Grey Owls schriftstellerische Arbeiten fanden sofort großen Anklang in Großbritannien, und auch der kanadische Nationalparkservice wurde auf ihn aufmerksam. Der Nationalparkservice bot ihm an, seine Arbeit als Naturschützer („Conservationist“) innerhalb eines Nationalparks fortzuführen. Dies würde ihm fast unbegrenzte Zeit zur Beobachtung und Schriftstellerei geben.
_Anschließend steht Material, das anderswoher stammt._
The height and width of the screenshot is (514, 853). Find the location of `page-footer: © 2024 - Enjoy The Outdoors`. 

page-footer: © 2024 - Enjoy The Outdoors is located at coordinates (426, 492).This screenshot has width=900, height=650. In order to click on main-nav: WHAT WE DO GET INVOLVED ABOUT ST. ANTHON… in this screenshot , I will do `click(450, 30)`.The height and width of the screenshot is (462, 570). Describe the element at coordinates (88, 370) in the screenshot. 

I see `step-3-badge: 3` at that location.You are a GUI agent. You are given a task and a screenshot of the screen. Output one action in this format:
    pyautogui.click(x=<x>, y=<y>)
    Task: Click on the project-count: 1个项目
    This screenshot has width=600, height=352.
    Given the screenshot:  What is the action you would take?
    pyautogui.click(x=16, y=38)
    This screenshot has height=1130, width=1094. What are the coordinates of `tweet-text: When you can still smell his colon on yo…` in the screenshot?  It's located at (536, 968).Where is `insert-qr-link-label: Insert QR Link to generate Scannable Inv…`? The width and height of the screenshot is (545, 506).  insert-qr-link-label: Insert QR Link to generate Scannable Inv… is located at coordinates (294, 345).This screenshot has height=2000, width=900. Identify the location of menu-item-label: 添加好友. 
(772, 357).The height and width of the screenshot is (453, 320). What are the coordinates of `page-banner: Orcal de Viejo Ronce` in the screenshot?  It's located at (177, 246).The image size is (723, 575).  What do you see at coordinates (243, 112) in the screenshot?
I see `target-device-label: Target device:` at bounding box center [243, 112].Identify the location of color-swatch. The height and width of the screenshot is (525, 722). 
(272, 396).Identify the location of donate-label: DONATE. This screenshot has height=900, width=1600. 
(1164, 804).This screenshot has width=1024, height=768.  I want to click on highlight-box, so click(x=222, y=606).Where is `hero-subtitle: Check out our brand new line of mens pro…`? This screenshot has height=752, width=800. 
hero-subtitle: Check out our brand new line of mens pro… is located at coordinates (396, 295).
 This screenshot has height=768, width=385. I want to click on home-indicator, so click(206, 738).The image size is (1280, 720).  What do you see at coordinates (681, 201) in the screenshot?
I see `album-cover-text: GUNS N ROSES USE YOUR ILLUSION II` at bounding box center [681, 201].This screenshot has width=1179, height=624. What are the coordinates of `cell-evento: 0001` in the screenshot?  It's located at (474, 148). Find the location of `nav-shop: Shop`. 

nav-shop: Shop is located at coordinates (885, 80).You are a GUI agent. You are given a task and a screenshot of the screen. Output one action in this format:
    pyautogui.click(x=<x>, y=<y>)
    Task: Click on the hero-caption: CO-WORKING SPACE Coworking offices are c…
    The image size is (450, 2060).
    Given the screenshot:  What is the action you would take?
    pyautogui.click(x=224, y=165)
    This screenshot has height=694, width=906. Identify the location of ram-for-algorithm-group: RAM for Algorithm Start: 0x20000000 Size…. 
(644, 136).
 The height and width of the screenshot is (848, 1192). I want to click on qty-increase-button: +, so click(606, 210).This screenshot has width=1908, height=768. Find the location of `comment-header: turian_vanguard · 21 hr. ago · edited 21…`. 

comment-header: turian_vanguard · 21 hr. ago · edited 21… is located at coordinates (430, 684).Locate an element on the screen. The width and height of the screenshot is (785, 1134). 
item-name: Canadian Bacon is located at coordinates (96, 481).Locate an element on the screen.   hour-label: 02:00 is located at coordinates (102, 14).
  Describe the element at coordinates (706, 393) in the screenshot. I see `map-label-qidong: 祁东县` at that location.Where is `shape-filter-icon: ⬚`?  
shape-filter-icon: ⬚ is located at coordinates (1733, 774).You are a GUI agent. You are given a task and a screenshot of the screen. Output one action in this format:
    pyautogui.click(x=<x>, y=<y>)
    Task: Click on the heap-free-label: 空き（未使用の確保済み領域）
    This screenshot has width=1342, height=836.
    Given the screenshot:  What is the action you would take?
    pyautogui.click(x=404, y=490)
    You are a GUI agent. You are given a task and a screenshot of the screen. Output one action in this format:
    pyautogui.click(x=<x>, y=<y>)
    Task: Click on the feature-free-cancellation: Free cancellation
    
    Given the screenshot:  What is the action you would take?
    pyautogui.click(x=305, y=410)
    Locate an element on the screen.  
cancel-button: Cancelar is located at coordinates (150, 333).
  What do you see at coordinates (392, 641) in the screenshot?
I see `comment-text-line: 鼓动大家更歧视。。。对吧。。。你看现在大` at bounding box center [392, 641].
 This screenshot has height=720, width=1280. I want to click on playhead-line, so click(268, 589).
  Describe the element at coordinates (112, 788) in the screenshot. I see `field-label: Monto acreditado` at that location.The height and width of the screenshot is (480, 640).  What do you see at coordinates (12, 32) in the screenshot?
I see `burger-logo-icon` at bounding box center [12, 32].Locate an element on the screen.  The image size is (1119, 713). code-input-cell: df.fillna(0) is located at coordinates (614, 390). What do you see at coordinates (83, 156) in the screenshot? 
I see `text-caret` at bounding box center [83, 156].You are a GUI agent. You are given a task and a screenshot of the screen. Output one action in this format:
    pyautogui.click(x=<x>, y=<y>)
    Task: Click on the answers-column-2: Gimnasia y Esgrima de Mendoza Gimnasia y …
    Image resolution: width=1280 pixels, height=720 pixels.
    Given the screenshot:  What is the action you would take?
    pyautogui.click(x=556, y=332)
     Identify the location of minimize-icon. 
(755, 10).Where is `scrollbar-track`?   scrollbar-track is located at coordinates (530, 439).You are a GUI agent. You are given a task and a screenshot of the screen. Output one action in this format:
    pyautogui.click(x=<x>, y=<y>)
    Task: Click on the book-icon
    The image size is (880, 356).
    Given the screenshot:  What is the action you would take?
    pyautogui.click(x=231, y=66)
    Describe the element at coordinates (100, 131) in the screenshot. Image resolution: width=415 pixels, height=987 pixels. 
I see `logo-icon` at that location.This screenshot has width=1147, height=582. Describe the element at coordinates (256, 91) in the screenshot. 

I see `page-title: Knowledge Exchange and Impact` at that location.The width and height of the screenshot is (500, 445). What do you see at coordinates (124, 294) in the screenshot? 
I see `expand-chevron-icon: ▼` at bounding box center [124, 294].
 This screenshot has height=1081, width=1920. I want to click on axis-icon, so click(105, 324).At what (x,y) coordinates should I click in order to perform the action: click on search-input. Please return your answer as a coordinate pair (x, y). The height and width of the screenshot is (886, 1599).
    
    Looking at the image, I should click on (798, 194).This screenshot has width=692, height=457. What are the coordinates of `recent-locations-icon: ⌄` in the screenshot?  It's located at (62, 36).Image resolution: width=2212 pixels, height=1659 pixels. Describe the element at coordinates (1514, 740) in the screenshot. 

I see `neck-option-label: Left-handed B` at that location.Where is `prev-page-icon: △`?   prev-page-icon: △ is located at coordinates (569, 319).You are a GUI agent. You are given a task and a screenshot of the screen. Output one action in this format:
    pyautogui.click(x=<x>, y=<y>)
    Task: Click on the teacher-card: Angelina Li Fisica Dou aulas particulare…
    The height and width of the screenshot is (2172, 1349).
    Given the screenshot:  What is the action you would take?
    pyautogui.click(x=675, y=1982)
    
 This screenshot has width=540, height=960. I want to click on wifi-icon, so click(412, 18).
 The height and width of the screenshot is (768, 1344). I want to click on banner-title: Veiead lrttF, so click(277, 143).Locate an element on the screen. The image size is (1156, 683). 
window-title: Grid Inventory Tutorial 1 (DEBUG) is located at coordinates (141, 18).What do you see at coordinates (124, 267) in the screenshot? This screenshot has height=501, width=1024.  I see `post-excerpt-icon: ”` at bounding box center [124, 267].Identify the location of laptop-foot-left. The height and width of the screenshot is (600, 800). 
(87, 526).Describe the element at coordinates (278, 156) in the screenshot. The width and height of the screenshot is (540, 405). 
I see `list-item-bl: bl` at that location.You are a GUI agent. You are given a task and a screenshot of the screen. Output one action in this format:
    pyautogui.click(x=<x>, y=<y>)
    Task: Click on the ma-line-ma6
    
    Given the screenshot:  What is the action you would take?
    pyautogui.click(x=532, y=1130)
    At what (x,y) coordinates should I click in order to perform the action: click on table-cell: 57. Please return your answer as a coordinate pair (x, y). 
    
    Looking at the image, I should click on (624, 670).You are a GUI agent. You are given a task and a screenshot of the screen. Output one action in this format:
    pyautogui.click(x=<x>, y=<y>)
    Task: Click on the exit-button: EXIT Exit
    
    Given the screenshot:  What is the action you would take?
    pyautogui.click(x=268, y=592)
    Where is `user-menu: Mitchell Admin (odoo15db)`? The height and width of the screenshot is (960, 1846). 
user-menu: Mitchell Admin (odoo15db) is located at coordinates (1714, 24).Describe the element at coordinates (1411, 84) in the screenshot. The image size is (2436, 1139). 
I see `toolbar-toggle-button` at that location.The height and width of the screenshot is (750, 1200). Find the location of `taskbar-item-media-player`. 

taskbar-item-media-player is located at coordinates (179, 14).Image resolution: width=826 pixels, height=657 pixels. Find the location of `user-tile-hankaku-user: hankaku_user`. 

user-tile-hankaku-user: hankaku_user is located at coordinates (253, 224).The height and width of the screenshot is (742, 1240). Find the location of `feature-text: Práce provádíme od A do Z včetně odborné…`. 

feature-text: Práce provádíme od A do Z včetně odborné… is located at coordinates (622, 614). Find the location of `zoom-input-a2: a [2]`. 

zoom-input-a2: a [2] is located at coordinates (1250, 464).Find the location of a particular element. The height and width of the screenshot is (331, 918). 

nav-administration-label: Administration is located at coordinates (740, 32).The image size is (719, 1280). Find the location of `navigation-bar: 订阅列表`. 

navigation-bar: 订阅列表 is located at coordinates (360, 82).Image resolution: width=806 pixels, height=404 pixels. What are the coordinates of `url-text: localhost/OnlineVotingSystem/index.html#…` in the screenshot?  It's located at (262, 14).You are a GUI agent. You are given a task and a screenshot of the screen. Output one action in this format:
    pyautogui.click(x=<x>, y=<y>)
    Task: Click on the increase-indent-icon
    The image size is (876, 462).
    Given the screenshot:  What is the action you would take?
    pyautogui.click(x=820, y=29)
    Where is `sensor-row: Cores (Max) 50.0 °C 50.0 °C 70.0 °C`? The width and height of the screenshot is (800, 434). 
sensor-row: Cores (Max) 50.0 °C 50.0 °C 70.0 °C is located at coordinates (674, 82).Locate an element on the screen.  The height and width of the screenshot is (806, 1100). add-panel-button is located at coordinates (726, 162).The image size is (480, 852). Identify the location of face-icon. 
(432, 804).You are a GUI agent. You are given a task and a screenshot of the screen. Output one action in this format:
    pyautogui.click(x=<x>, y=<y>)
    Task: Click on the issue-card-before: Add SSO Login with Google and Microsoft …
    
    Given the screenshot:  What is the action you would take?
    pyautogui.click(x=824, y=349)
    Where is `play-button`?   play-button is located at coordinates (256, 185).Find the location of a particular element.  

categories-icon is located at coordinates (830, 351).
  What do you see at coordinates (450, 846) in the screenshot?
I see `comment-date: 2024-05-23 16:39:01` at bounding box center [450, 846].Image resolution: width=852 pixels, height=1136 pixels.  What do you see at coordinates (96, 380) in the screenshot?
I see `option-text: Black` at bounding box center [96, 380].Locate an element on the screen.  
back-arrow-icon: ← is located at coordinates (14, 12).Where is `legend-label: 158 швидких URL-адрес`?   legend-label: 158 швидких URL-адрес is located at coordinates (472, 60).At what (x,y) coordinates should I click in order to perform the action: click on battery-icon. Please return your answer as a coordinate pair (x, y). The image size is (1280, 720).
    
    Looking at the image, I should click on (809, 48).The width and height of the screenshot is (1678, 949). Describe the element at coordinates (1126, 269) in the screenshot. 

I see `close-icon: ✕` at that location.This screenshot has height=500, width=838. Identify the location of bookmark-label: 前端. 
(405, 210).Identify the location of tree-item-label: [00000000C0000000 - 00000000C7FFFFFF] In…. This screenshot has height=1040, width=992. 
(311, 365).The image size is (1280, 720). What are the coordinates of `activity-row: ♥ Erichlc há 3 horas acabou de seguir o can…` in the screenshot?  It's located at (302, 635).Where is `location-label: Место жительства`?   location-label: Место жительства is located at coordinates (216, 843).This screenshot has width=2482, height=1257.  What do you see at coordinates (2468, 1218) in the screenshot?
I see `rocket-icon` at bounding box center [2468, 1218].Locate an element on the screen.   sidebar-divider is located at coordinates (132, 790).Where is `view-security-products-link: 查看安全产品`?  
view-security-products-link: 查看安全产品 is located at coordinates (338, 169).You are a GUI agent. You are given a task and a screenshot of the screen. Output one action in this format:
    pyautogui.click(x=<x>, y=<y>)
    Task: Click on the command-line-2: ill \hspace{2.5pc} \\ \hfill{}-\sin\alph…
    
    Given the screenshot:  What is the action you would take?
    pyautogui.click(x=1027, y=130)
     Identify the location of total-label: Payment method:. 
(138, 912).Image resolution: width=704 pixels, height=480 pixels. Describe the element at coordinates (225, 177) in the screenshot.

Grey Owl zog mit den Bibern zunächst in den Riding-Mountain-Nationalpark in Manitoba und kurze Zeit später in den Prince-Albert-Nationalpark in Saskatchewan. Hier erschienen „Pilgrims of the Wild“ (1934) und einige weitere Werke sowie seine Kurzgeschichten unter dem Titel „Tales of an Empty Cabin“ (1937). Zwischenzeitlich wurde Grey Owl zweimal zu langen Vortragsserien nach England eingeladen, wo seine Naturschutzbotschaft riesigen Anklang fand.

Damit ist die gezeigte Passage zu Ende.